What the task requires:
Copy the records below word for word, from the line with "via [469, 286]" up to and including the line with "equipment [657, 1016]".

Records for finding words and elements:

--- --- ---

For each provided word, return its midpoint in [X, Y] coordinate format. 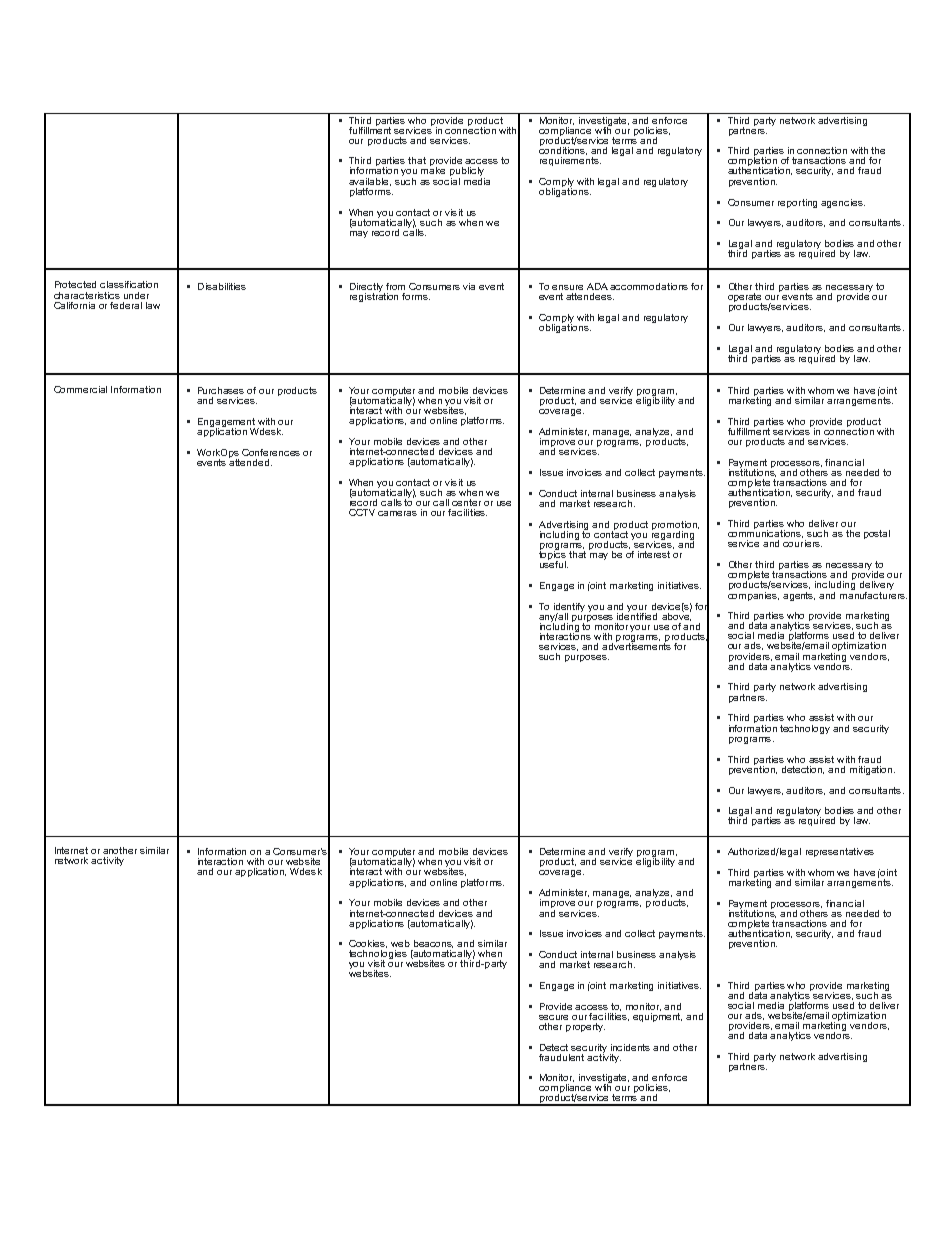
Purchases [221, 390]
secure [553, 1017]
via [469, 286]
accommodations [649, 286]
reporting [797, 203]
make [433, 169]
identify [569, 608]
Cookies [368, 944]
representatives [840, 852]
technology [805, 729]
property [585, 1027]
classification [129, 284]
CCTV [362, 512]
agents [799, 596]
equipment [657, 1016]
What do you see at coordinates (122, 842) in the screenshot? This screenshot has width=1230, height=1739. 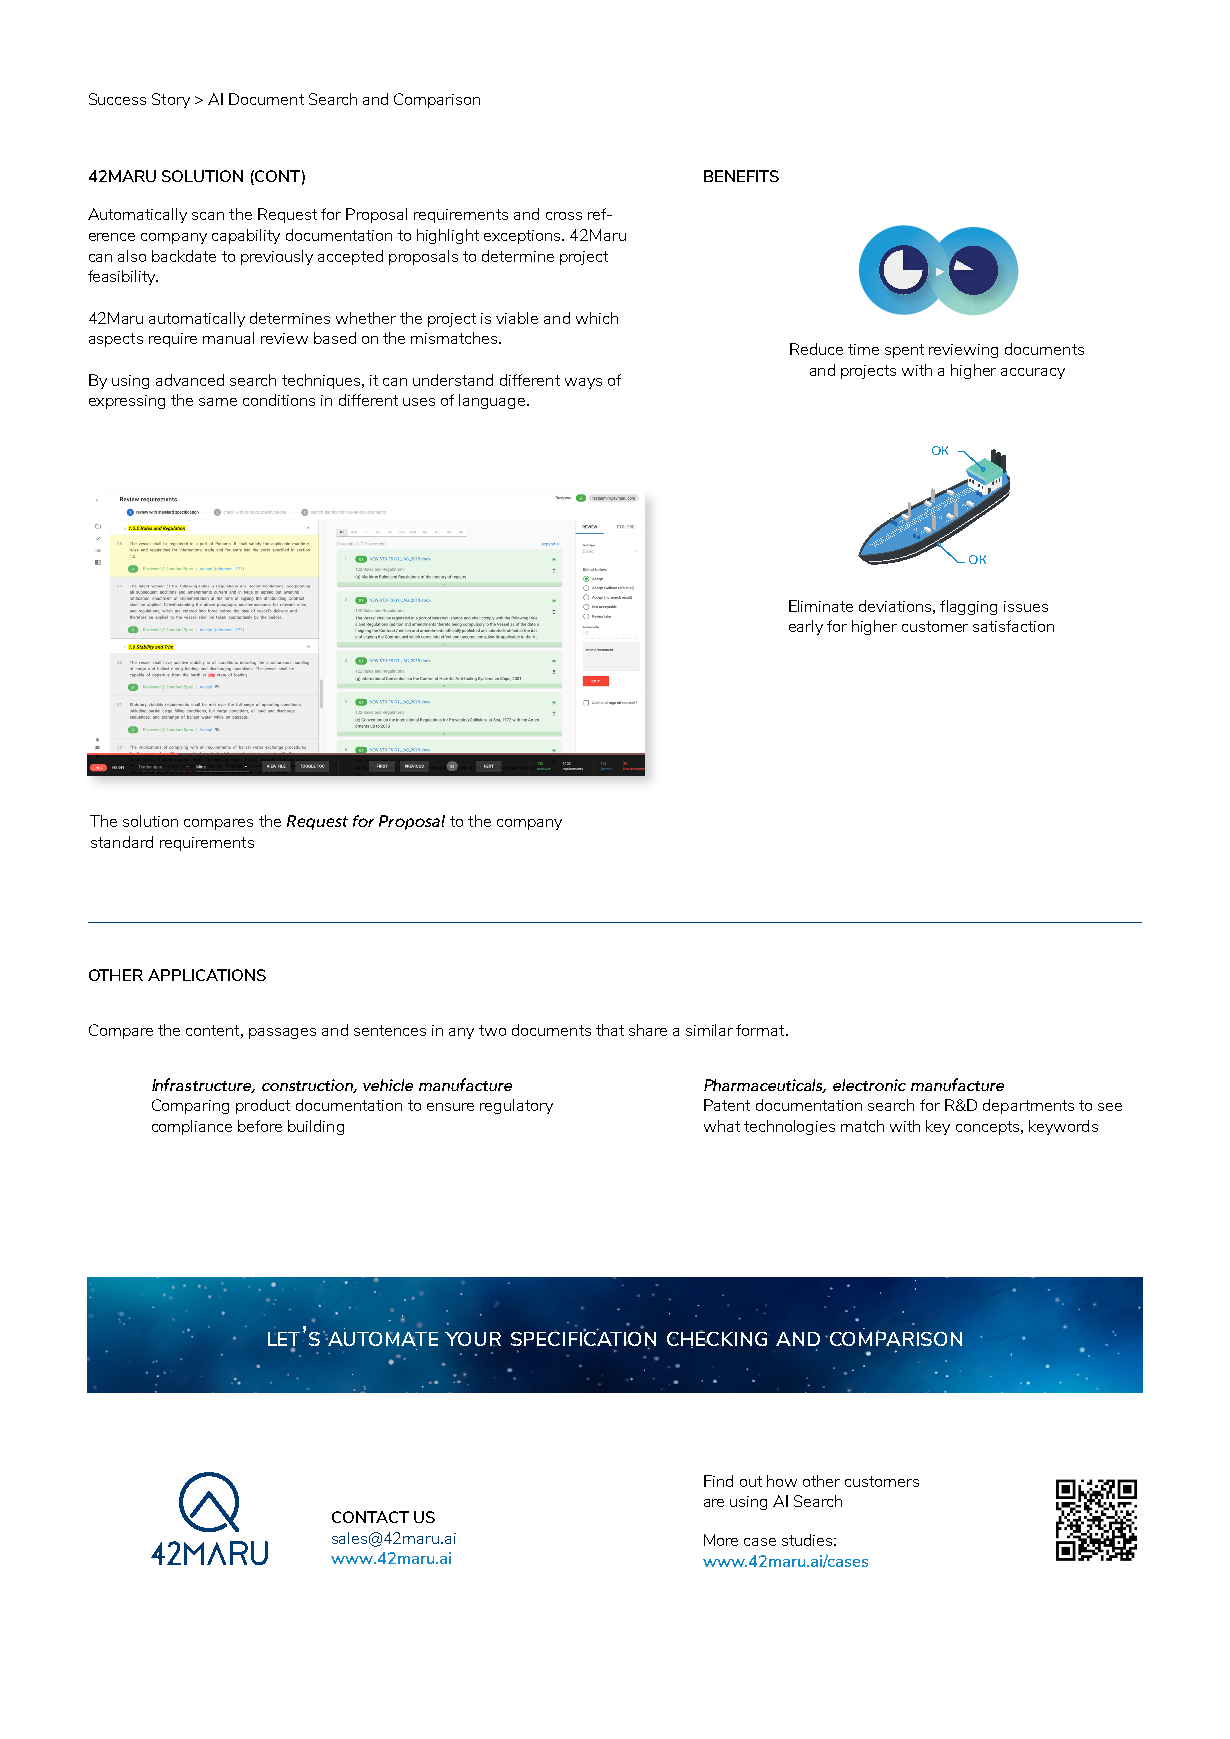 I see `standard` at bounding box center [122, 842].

--- --- ---

Answer to this exercise:
via [469, 286]
accommodations [649, 286]
reporting [797, 203]
make [433, 169]
identify [569, 608]
Cookies [368, 944]
representatives [840, 852]
technology [805, 729]
property [585, 1027]
classification [129, 284]
CCTV [362, 512]
agents [799, 596]
equipment [657, 1016]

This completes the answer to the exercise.